本期目录
孙柒国,郑西来,胡荣庭,田飞飞.非饱和带强化反应层脱氮的试验研究[J].环境科学学报,2018,38(12):4713-4720
非饱和带强化反应层脱氮的试验研究
- Experimental study on denitrification of unsaturated zone enhanced reactive layer
- 基金项目:国家自然科学基金重点项目(No.41731280)
- 孙柒国
- 中国海洋大学环境科学与工程学院, 青岛 266100
- 郑西来
- 1. 中国海洋大学环境科学与工程学院, 青岛 266100;2. 中国海洋大学海洋环境与生态教育部重点实验室, 青岛 266100
- 胡荣庭
- 中国海洋大学环境科学与工程学院, 青岛 266100
- 田飞飞
- 中国海洋大学环境科学与工程学院, 青岛 266100
- 摘要:自然堆肥过程中,畜禽养殖产生的粪污渗滤液入渗土壤非饱和带.高浓度有机氮在微生物作用下经由复杂的地球化学过程转化为各种含氮物质,其中硝酸盐迁移能力较强,在降雨条件下入渗地下水,造成区域性地下水硝酸盐污染.在非饱和带中构建由木屑和壤土组成的强化反应层,通过间歇性的原位淋溶脱氮试验,系统地研究了非饱和带含水量及COD、硝态氮、亚硝态氮和氨氮的浓度变化规律,评价了强化反应层的脱氮能力.研究结果表明:①反应层中木屑材料的强吸水特性使得灌水后短时间内反应层含水量大幅提升,形成有利于反硝化进行的厌氧环境.木屑通过水解作用释放大量溶解性有机碳,供给反硝化微生物进行脱氮.②在入渗硝态氮浓度为170.00 mg·L-1条件下,反应层对硝态氮去除率最高可达97.63%.反应层脱氮量随处理水量增加而提升,当上层为砂土时脱氮量最高,可达24.61 g·m-3.③反应层中的NO3--N发生了完全反硝化,出水中NO2--N浓度低于0.5 mg·L-1,几乎不发生积累.同时,反应层中发生的DNRA过程使氨氮浓度小幅升高.强化脱氮反应层可阻控硝酸盐污染地下水.
- Abstract:In the process of natural composting, the leachate produced by livestock and poultry culture infiltrates into the unsaturated zone.
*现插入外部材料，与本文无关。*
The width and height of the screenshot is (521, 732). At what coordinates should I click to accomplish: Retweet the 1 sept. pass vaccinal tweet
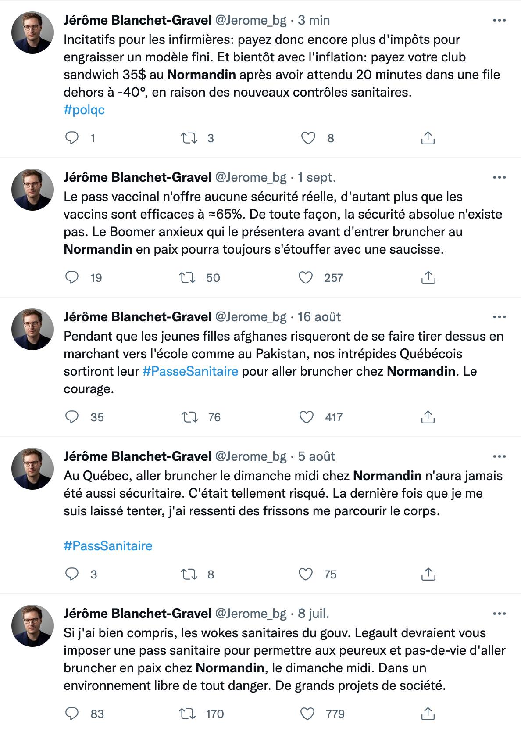pyautogui.click(x=189, y=278)
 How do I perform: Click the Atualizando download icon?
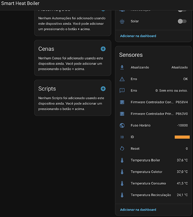pyautogui.click(x=122, y=67)
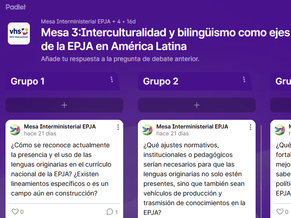Click the Grupo 2 column scrollbar
Image resolution: width=291 pixels, height=218 pixels.
pos(261,170)
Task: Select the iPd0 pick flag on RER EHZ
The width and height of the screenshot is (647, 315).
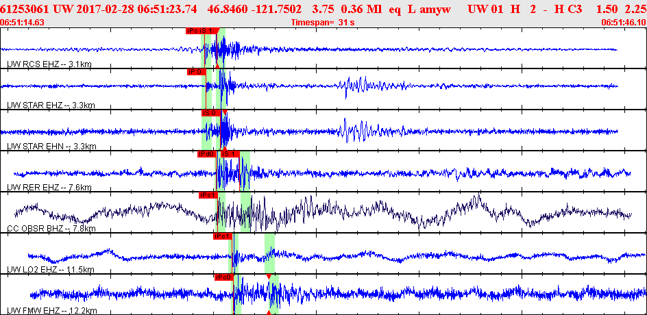Action: tap(206, 154)
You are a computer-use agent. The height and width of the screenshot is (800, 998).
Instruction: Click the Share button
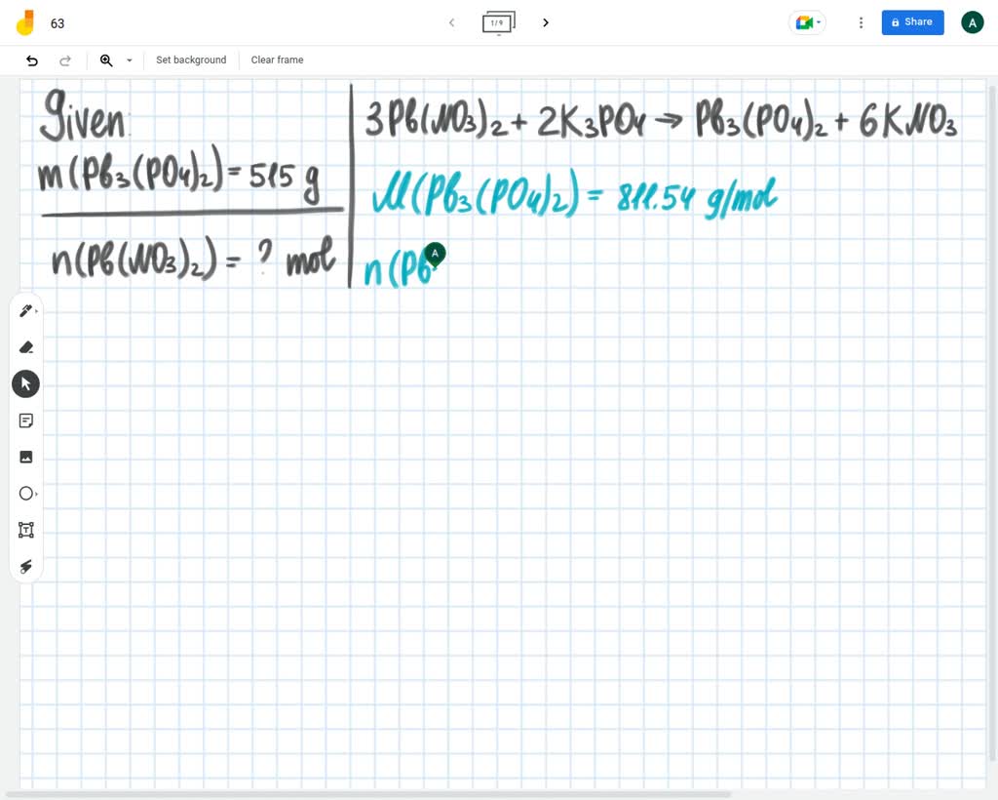pyautogui.click(x=911, y=21)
High-concentration organic nitrogen is transformed into various nitrogen-containing substances through complex geochemical processes under the action of microorganisms. The nitrate is easier to move than others, so it may be able to infiltrate into groundwater under the condition of rainfall and to result in regional groundwater pollution. In this paper, an enhanced reactive layer composed of sawdust and loam was constructed in the unsaturated zone. By means of intermittent in-situ leaching denitrification test, the changes of water content and the concentration of COD, nitrate, nitrite and ammonia in unsaturated zone were systematically studied, and the denitrification performance of the reactive layer was evaluated. The results show:① Due to the high water absorption capacity of sawdust materials in the reactive layer, the water content of the reactive layer was greatly increased immediately after the irrigation, forming an anaerobic environment conducive to denitrification. The sawdust materials also released a large amount of dissolved organic carbon through hydrolysis, which provided carbon and energy sources for denitrifying microorganisms. ② At the infiltration nitrate concentration of 170.00 mg·L-1, the removal rate of nitrate nitrogen could be up to 97.63%. The nitrogen removal amount through the reactive layer increased with the increasing treated water amounts. The nitrogen removal amount was highest (24.61 g·m-3) when the upper layer was sandy soil. ③The NO3--N in the reaction layer was completely denitrified. The concentration of NO2--N in water was lower than 0.5 mg·L-1 and there was almost no accumulation. Meanwhile, the DNRA process in the reaction layer slightly increased the concentration of ammonia. Given above, the enhanced reactive layer can efficiently prevent nitrate from contaminating groundwater.